PHILADELPHIA (CN) — An appellate panel appeared divided Tuesday on the government’s effort to deny pandemic-related assistance to low-income households who have already maxed out food stamps.
In Pennsylvania, where the case is underway, the effort would keep emergency funding off limits to some 40% of people who get SNAP benefits, short for the Supplemental Nutrition Assistance Program.
The Department of Agriculture took the position last year when it was directed by Congress as part of the Families First Coronavirus Response Act to provide states with extra money for low-income households in need of emergency assistance.
At oral arguments Tuesday, the government pushed the Third Circuit to lift an injunction from U.S. District Judge John Younge, who found that the harm to the “poorest among Pennsylvania SNAP households” would be irreparable.
“Why would Congress ignore those in the most extreme situation,” Obama-appointed U.S. Circuit Judge Patty Shwartz asked.
Justice Department attorney Joshua Handell stumbled to answer, pointing instead to the fact that Pennsylvania still has not distributed the emergency funds in the months since the injunction was put in place.
“Actions speak louder than words,” said Handell. “They have not even distributed the allotments.”
Handell argued that the Department of Agriculture interpreted the statute just as Congress intended: to cap emergency allotments for those who already maxed out their benefits, not to nearly double the benefits.
“If Congress had intended to write the statue that way, there’s a very easy way for them to do so,” said Handell.
Representing a class led by SNAP recipients LaToya Gilliam and Kayla McCrobie, David Salmons argued before the appeals court Tuesday that the statue is clear: All SNAP recipients are entitled to these emergency funds.
The Morgan Lewis attorney, who took the case pro bono, added that Congress put a cap on the emergency allotments, not pre-Covid-19 monthly allotments.
U.S. Circuit Judge Thomas Ambro quoted the statute as specifying that emergency funds are “to address temporary food needs not greater than the applicable maximum monthly allotment for the household size.”
“Reading the text literally, it can be helpful to your side, but there’s another way to read it,” said Ambro, a Clinton appointee. “That shows this statute is not as well-crafted as one might hope.”
Naturally Ambro pressured Salmons on a ruling out of the Ninth Circuit in California just last week that sided with the USDA.
In a 2-1 ruling, the Ninth Circuit affirmed a federal judge’s ruling that said it is up to Congress, not the courts, to determine what relief is necessary.

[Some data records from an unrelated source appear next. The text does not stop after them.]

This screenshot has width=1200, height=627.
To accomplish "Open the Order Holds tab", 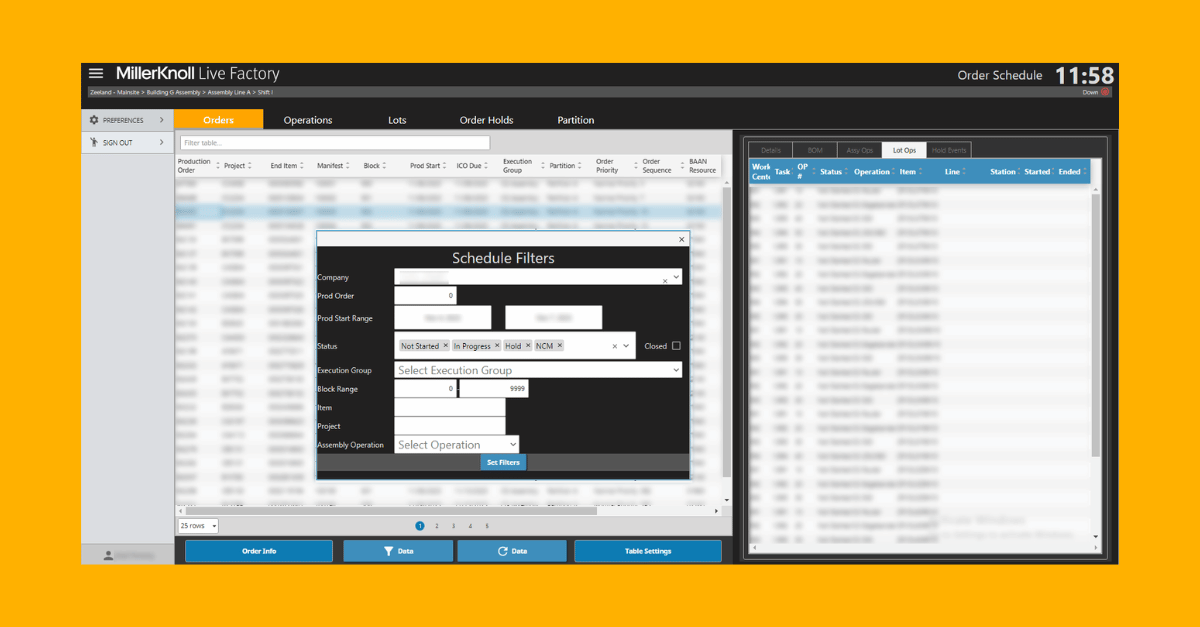I will pyautogui.click(x=486, y=120).
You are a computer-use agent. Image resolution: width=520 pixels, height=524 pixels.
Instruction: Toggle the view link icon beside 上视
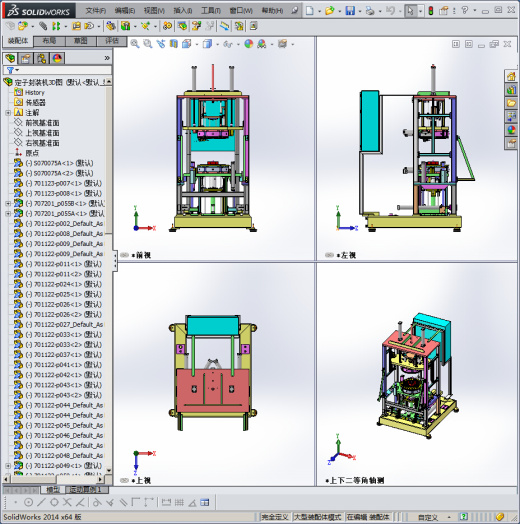click(124, 480)
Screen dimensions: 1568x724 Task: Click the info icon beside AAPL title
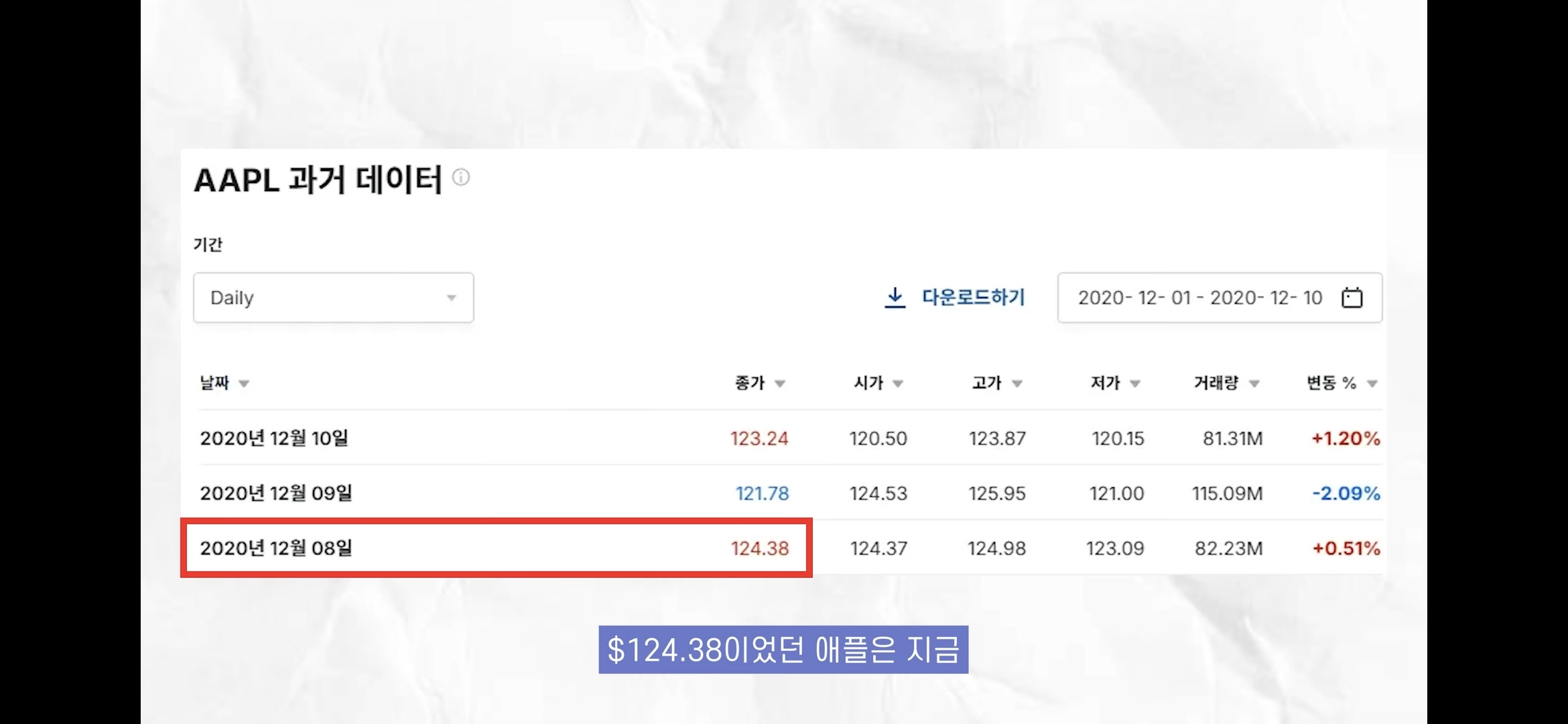[461, 178]
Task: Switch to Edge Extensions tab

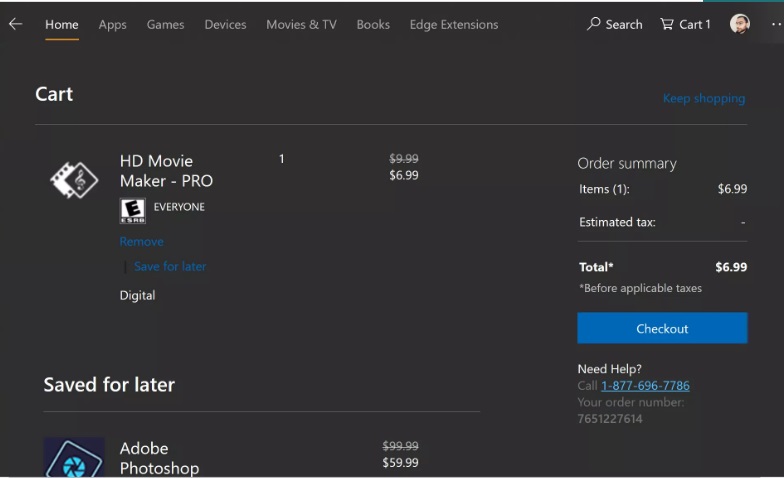Action: [453, 24]
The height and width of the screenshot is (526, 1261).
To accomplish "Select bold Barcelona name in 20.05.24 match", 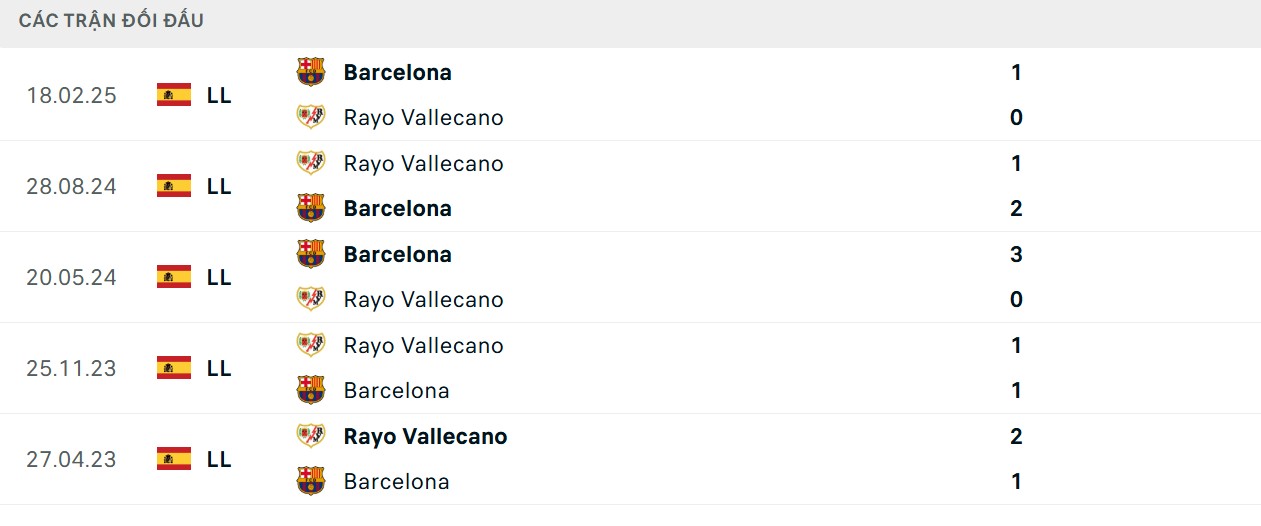I will pos(397,254).
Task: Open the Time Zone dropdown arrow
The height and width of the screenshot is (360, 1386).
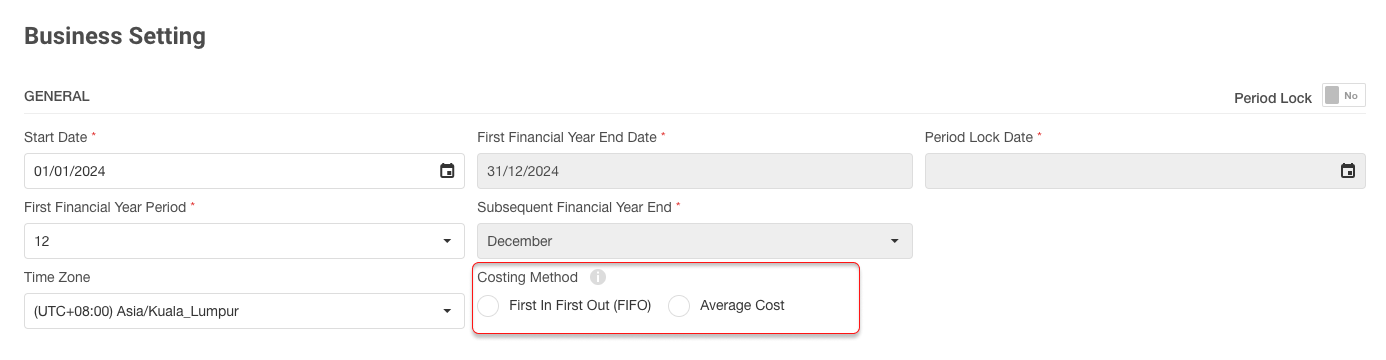Action: (447, 311)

Further the ruling noted that SNAP recipients were not likely to suffer irreparable harm because the states, not individuals, make the request for the emergency funds.
Salmons respectfully disagreed that this changed the language of the statute.
“I don’t think that just because some judges got it wrong it makes a statue unambiguous,” Salmons said.
The panel was rounded out by U.S. Circuit Judge Cheryl Ann Krause, an Obama appointee.
Neither Handell nor Salmons responded to emails seeking comment.